Environment: Hadoop, Map Reduce, Hive, HDFS, PIG, Sqoop, Solr, Flume, HBase, and Unix/Linux, Hue (Beeswax).
Confidential
Linux System Administrator
Responsibilities:
- Installation, configuration and administration of Linux (RHEL 4/5) and Solaris 8/9/10 servers.
- Maintained and support mission critical, front end and back-end production environments.
- Configured RedHat Kickstart server for installing multiple production servers.
- Provided Tier 2 support to issues escalated from Technical Support team and interfaced with development teams, software vendors, or other Tier 2 teams to resolve issues.
- Installing and partitioning disk drives. Creating, mounting and maintaining file systems to ensure access to system, application and user data.
- Maintenance and installation of RPM and YUM package installations and other server.
- Creating users, assigning groups and home directories, setting quota and permissions; administering file systems and recognizing file access problems.

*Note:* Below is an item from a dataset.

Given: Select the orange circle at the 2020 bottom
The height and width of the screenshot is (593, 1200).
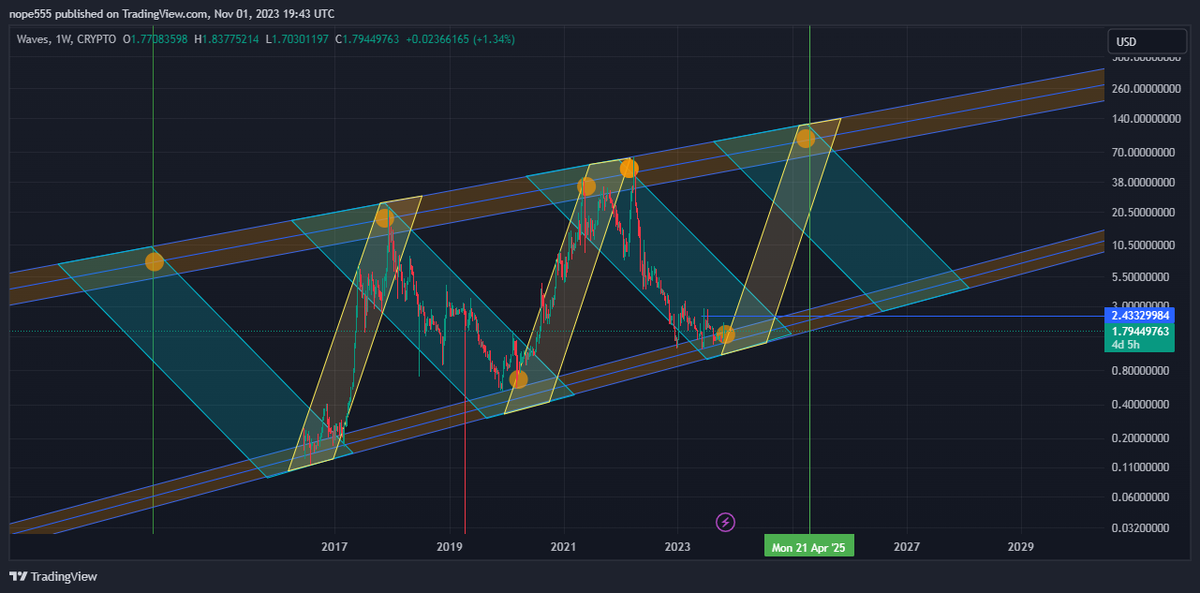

- Experience in Managing and Scheduling Cron jobs such as enabling system logging, network logging of servers for maintenance, performance tuning and testing.
- Maintaining appropriate file and system security, monitoring and controlling system access, changing permission, ownership of files and directories, maintaining passwords, assigning special privileges to selected users and controlling file access.
- Extensive use of LVM, creating Volume Groups, Logical volumes.
- Performed various configurations which include networking and IPTables, resolving hostnames, SSH key less login.
- Build, configure, deploy, support, and maintain enterprise class servers and operating systems.
- Building Centos 5/6 Servers, Oracle Enterprise Linux 5 and RHEL (4/5) Servers from scratch.
- Organized the patch depots and act as POC for the patch related issues.
- Configuration & Installation of Red hat Linux 5/6, Cent OS 5 and Oracle Enterprise Linux 5 by using Kick Start to reduce the installation issues.
- Attended team meetings, change control meetings to update installation progress and for upcoming changes in environment.
- Handled patch upgrades and firmware upgrades on and RHEL Servers, Oracle Enterprise Linux Servers.
- User and Group administration on RHEL Systems.
- Creation of various user profiles and environment variables to ensure security.
- Server hardening and security configurations as per the client specifications.
- A solid understanding of networking/distributed computing environment concepts, including principles of routing, bridging and switching, client/server programming, and the design of consistent network-wide file system layouts.
- Strong understanding of Network Infrastructure Environment.
Environment: Red Hat Linux AIX, RHEL, Oracle 9i/10g, Samba, NT/2000 Server, VMware 2.x, Tomcat 5.x, Apache Server.